Calculation context in Vendr, the eCommerce solution for Umbraco

When extending the calculation process of Vendr, either by custom calculators or custom pipeline tasks there is an important state object that you should be aware of and that is the OrderCalculation object.

The Calculation Process

When an order asks to be re-calculated, this triggers a calculation pipeline which in turn runs a series of calculation tasks and calls a number of extendable calculators in order to work out the orders various prices. Throughout this process Vendr needs to keep track of all these prices as they change, but at the same time it also needs to ensure that the calculation is transactional so that if something goes wrong, we don't want to leave the order in a semi-calculated state. To accomplish both of these requirements we use a temporary state object called OrderCalculation to store all this information and then only at the end of the calculation, if everything was successful, do we then copy those calculated prices back to the order.

Accessing Price Values

Why is this important? Well, in these various calculation extension points Vendr will often pass you both an Order object and the OrderCalculation object. We pass the order so that you can get access to any information held on it that you may need for your calculation, such as any custom properties or customer information, however this shouldn't be used for accessing any price related values of the order.
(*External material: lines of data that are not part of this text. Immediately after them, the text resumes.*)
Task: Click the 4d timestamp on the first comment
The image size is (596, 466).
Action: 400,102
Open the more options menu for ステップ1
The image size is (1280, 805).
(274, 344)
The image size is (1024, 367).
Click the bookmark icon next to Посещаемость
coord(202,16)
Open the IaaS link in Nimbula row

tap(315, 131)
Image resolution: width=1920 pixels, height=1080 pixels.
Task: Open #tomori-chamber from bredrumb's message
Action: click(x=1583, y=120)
Why? As mentioned above, in order to maintain data integrity during the calculation process, the order itself is not updated until the very end and so any calculations based on the order entities price values would be based on the orders previously calculated price values.

In order to base your calculation on the current calculated price values you should instead access the OrderCalculation object.

The OrderCalculation Object

public class OrderCalculation
    public Dictionary<Guid, OrderLineCalculation> OrderLines { get; }

    public Dictionary<string, Amount> GiftCardAmounts { get; }

    public List<string> FulfilledDiscountCodes { get; }

    public List<FulfilledDiscount> FulfilledDiscounts { get; }

    public TaxRate TaxRate { get; set; }

    public OrderSubtotalPrice SubtotalPrice { get; set; }

    public TaxRate ShippingTaxRate { get; set; }

    public TotalPrice ShippingTotalPrice { get; set; }

    public TaxRate PaymentTaxRate { get; set; }

    public TotalPrice PaymentTotalPrice { get; set; }

    public OrderTotalPrice TotalPrice { get; set; }

public class OrderLineCalculation
    public Dictionary<Guid, OrderLineCalculation> OrderLines { get; }

    public TaxRate TaxRate { get; set; }

    public OrderLineUnitPrice UnitPrice { get; set; }

    public OrderLineTotalPrice TotalPrice { get; set; }

    public Price RollingSubOrderLinesTotalPrice { get; set; }

    public Price RollingSubOrderLinesTotalDiscountPrice { get; set; }

From the OrderCalculation object you can access the various order prices, including order line calculations. The order line calculations are held in a dictionary where they key is the order lines ID, and the value is an OrderLineCalculation object holding the various calculated prices for that order line.

By using the prices from the OrderCalculation object you can ensure that your calculation is based on the most up to date values for the order.

If you are performing a calculation and your values are based on another price held on an order, and you have access to an OrderCalculation object that isn't null, then always base your price on the OrderCalculation object's price values and only fall back to the order entity if there is no OrderCalculation available.